When Shmoop was a kid, we loved watching the family classic Paul Blart: Mall Cop. So much that when the credits rolled, we hit "Replay." Entire Saturdays were cut into hour-and-a-half long stretches of an inept man riding a Segway.

Those were the days.

Little did we know that we could model our love for mall security with a for loop. Every good movie marathon and loop has three parts:

• Initialization: when we press play the first time
• Iteration: every time we re-watch the movie
• End condition: when it's time to call it a night and go to bed

In initialization, we create a temporary variable to count the number of times we've gone through the loop. When it's time to axe the loop, we'll know because of that variable.

Each iteration means that we've gone through the loop one more time. Before iterating, the loop checks the variable to make sure it isn't time to end. Then it makes the variable bigger. Once the variable reaches the end condition, the for loop ends and the program moves on.

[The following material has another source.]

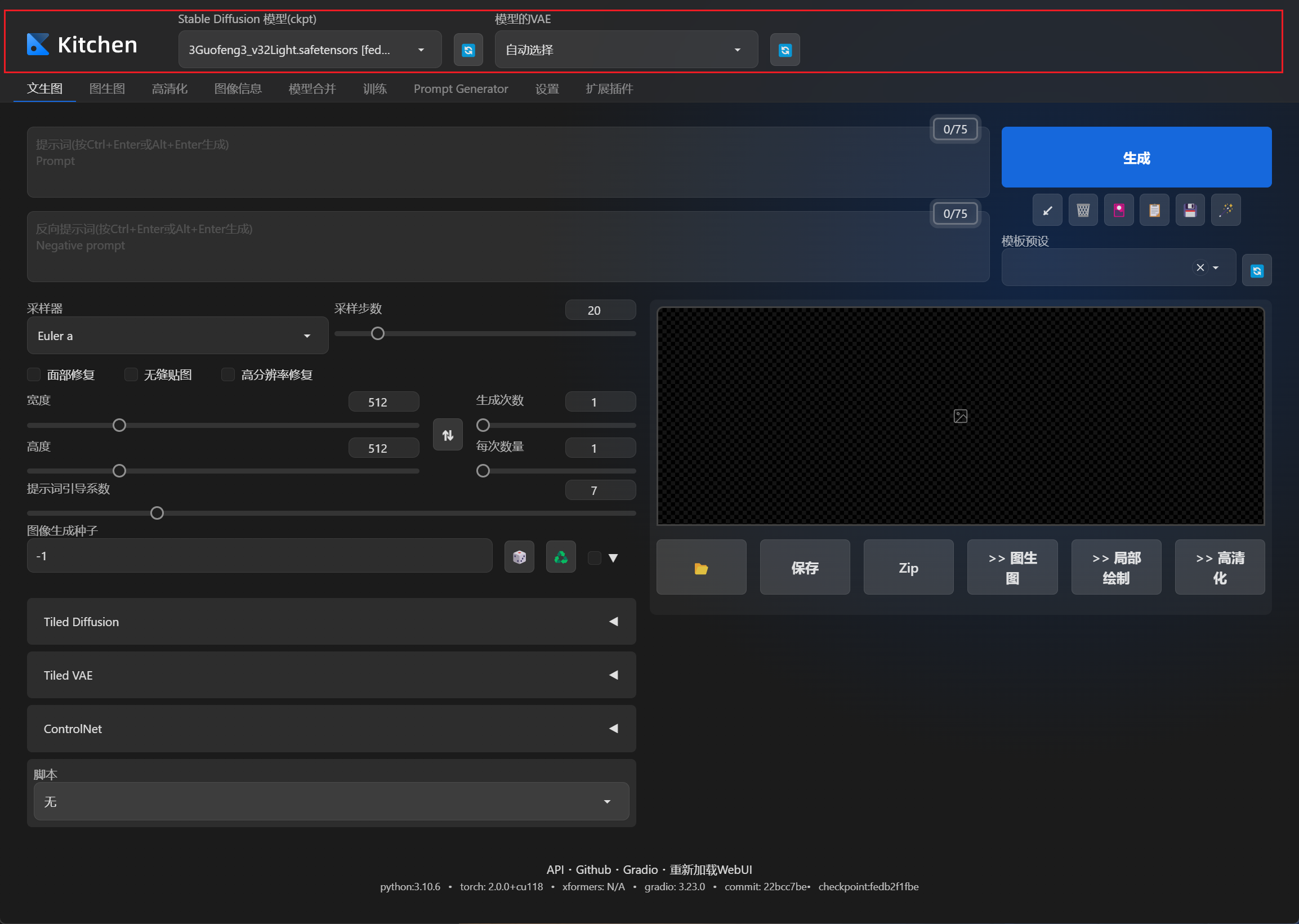Open the Prompt Generator tab
The image size is (1299, 924).
pos(461,89)
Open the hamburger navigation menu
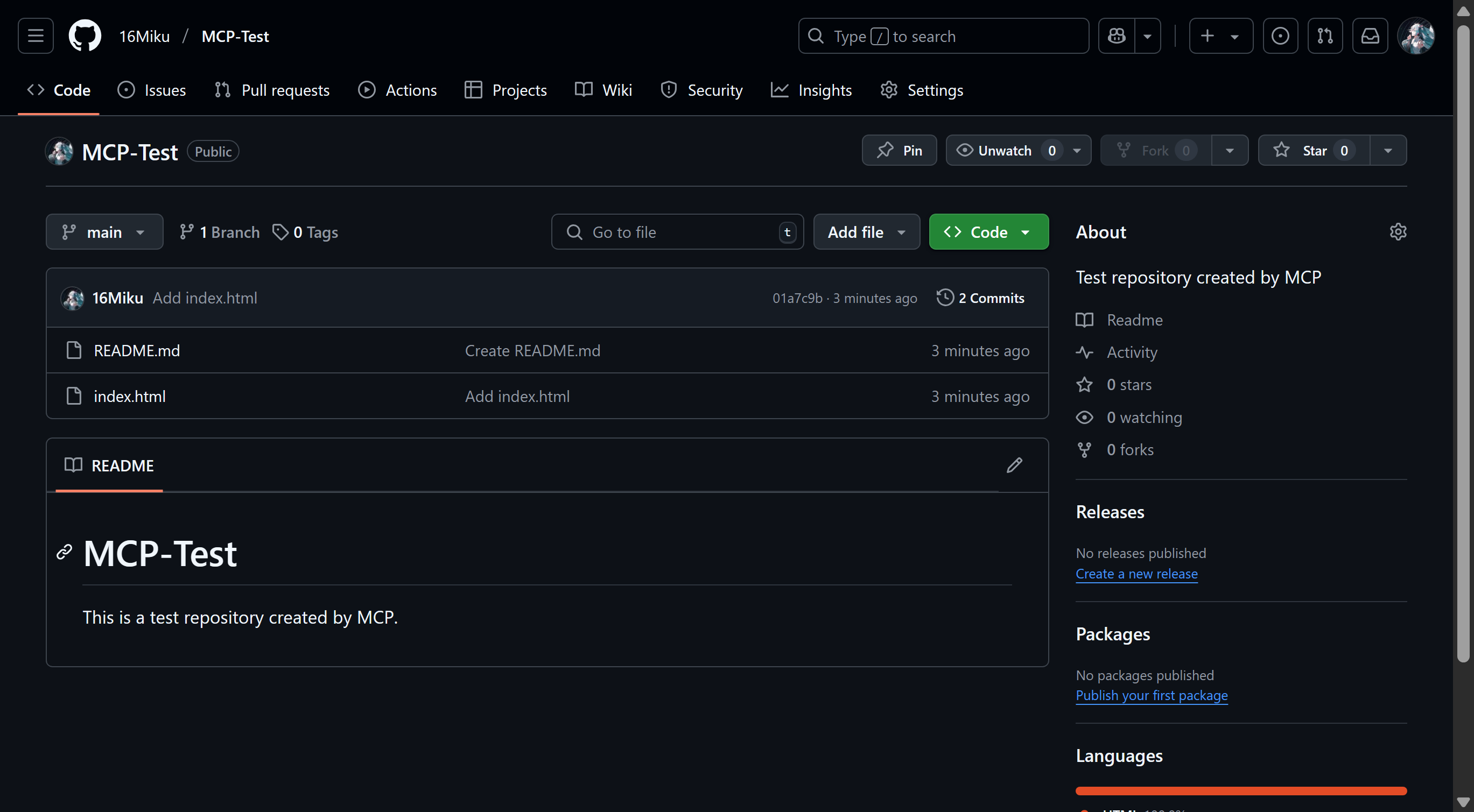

Most for loops look something like this:

FOR i in range 0 to 100:

In this case, the temporary variable i is initialized to zero and ends the loop when it reaches 100. Every time the for loop repeats itself, i gets one step closer to 100.

That's a lot of Vince Vaughn.

In general, pseudocode assumes that we'll add one to the variable every time we run the loop. In practice, we might want to multiply by five or subtract by two.

Dream big.

Let's look at a for loop in Java syntax.

for(int i = 0; i<5; i++){	//++ is shorthand for "i=i+1"
	System.out.println("Hit me Baby "+i+" more times.");
}

This loop will print out:

Hit me Baby 0 more times. 
Hit me Baby 1 more times. 
Hit me Baby 2 more times. 
Hit me Baby 3 more times. 
Hit me Baby 4 more times. 

We know: thrilling. But trust us, loops get more interesting—and less Britney Spears focused.

Notice how the code only prints out numbers up to four. Because we check the variable before printing, it never asks Baby to hit it 5 more times.

Count them, and you'll see that we still have five print lines. That's because we began at zero, which is surprisingly normal in computer science.

Why?

…We aren't sure, but we think it has to do with integer division. For instance:

5÷2 = 2

If we're dealing with two integers, the result will often be an integer—meaning that most programming languages just cut off everything after the decimal point.

It could also be because most data structures—the places we store information—start at index zero. So if we have a list with five elements, the indices look like this:

Counting from 0 tends to make code nicer. Coders just have to take one for the team on that one.

Now if you'll excuse us, a certain family-friendly comedy starring a bumbling male in a position of power is calling our name.